▶ Task description: Copy out the data below from the line containing "768x464 pixels." to the line containing "Select the 'thai", both lines included, with all images left out.

▶ Data for the task:
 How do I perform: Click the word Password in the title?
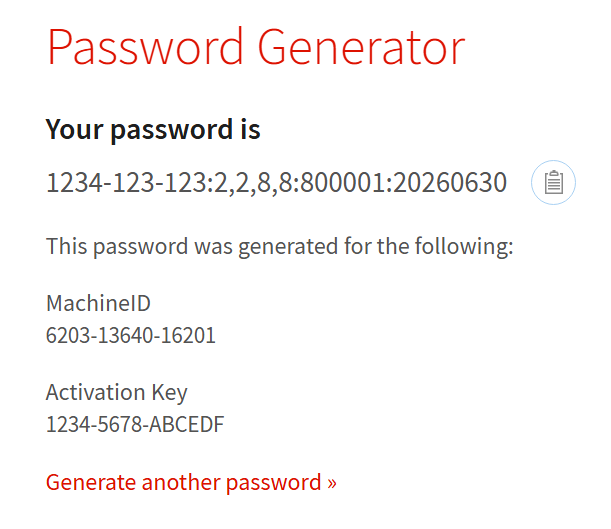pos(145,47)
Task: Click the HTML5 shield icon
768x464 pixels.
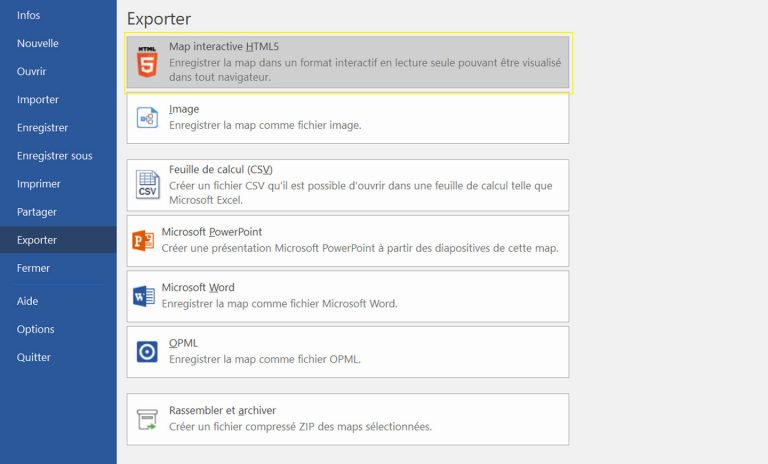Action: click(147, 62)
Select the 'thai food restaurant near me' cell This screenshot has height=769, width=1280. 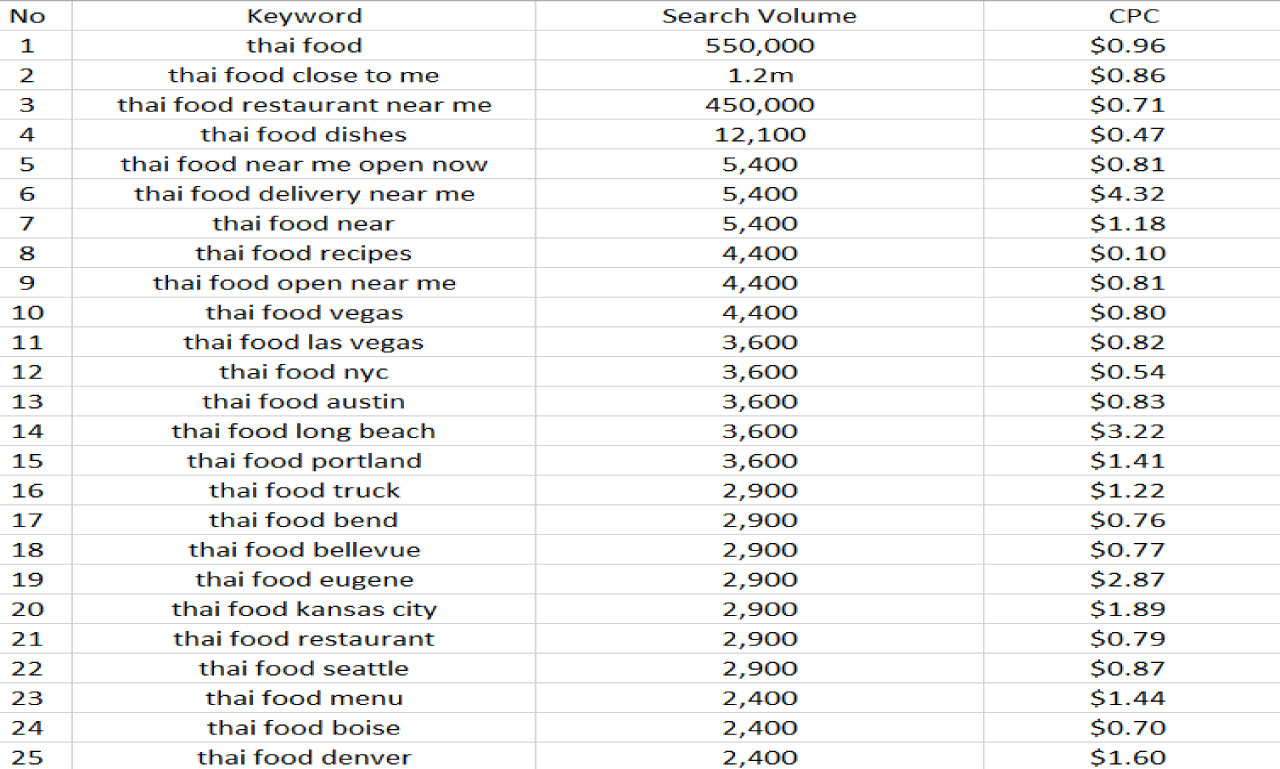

---

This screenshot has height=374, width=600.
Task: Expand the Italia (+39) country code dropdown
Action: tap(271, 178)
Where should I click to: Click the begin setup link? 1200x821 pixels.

▶ Task result:
768x464 pixels.
Action: click(147, 62)
Select the 'thai food restaurant near me' cell This screenshot has height=769, width=1280. 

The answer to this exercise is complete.